A woman brings sexual assault charges against her molest-y gynecologist, leading to his suicide. That man's wife, who has also recently had a miscarriage, loses her shit, and insinuates herself into the other woman's life by being her nanny, as part of a devious and complex plan to ruin her marriage and turn her children against her.
Manipulation, poor taste and implausibility are often the bedrock of a successful thriller, but The Hand That Rocks The Cradle laid it on a little thick for my tastes. I like that it's trying to push some buttons, which director Curtis Hanson has done effectively in other thrillers like The Bedroom Window and Bad Influence, but if you push too many of my buttons too many times, they start to go numb.
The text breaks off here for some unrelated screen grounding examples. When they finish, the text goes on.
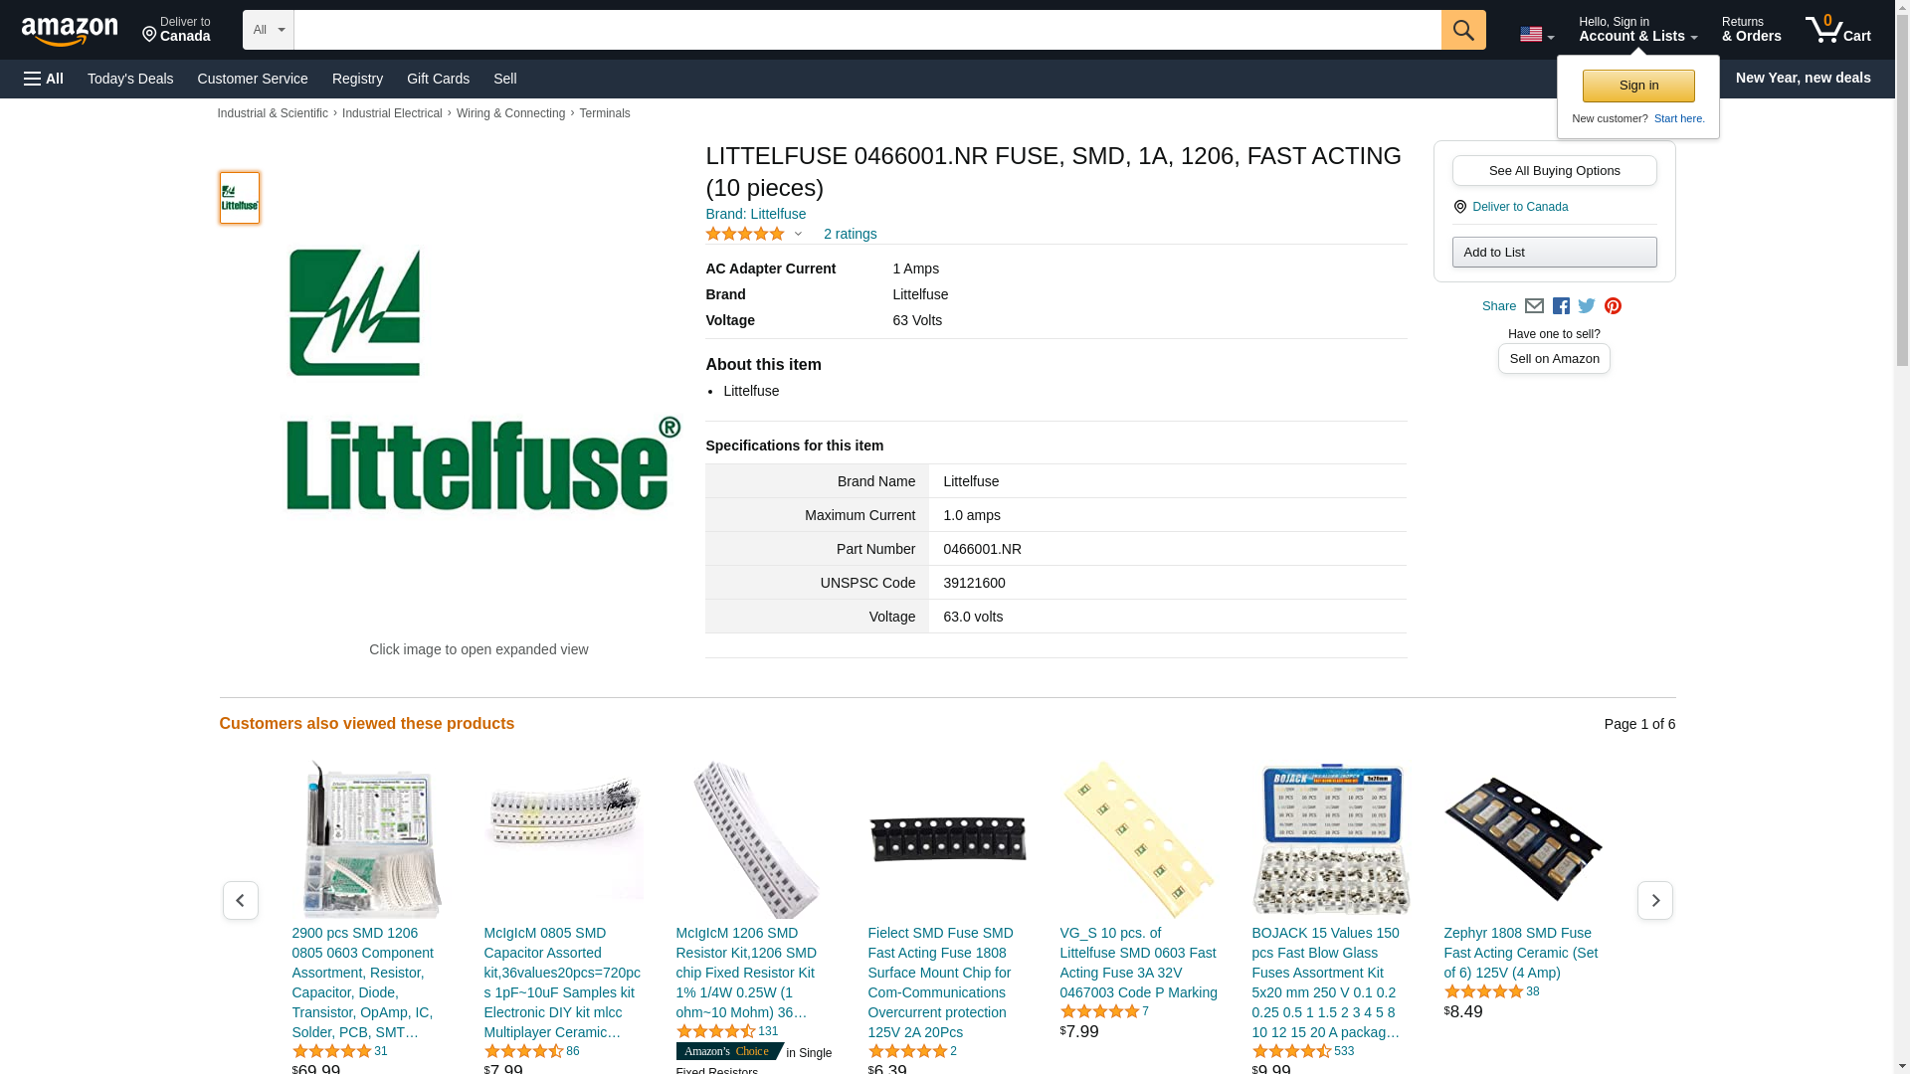This screenshot has height=1074, width=1910.
Task: Share product on Facebook icon
Action: coord(1561,306)
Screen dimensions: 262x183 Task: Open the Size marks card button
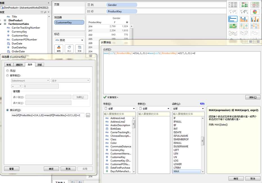coord(69,48)
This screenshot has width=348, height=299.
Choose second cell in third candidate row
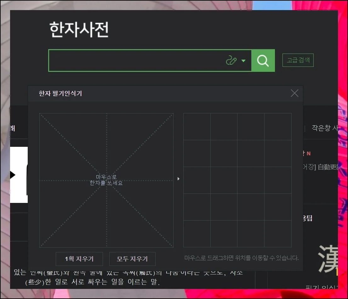coord(224,180)
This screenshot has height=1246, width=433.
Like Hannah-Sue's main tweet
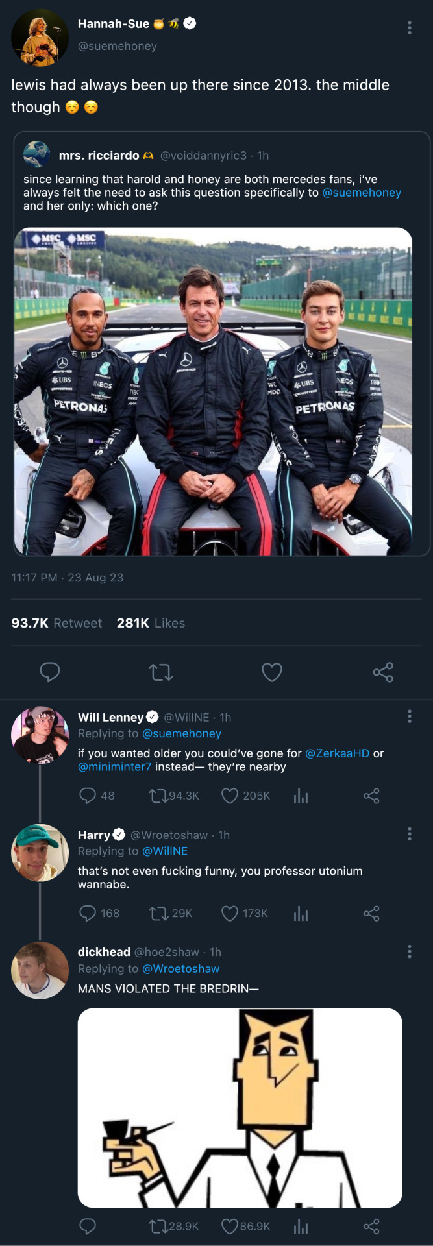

This is a movie that exploits for tension such elements as a woman breast feeding another woman's baby, the aforementioned gynecologist rape, miscarriage, an innocent mentally challenged handyman accused of child molestation (played by Ernie Hudson, tragically going full-retard), a villain who verbally abuses children, doubts about the husband's fidelity, children in peril, and many more of your favorite hits. At a certain point enough's enough. It's not that I morally object to any of this (I am the guy who likes Orphan, after all), just that the movie doesn't need to pile it on to such a silly degree. It's a strict adherent to Murphy's Law of Thrillers: everything that can go wrong, will go wrong, exactly when the screenplay requires it.
On the other hand, never let it be said that Hanson isn't a solid craftsman. In addition to an effective suspense scene or two, I couldn't help but admire the efficiency of the film. There's not an ounce of fat, no unnecessary details. Every innocuous thing that happens, from a character having an inhaler, to a character smoking, to an alarm clock playing classical music... it's all some sort of set up for a plot point or or suspense sequence that will pay off later. In that sense, you could say I enjoyed the movie, my enjoyment only matched by how much I disliked it.
Grade: C
1 comment:
At first I was thinking how much the set-up seemed to have in common with Orphan, in terms of using all those lines of tension that can arise/exist within the dynamics of a family in order to build doubt and suspense. Too bad it didn't pull it off as well.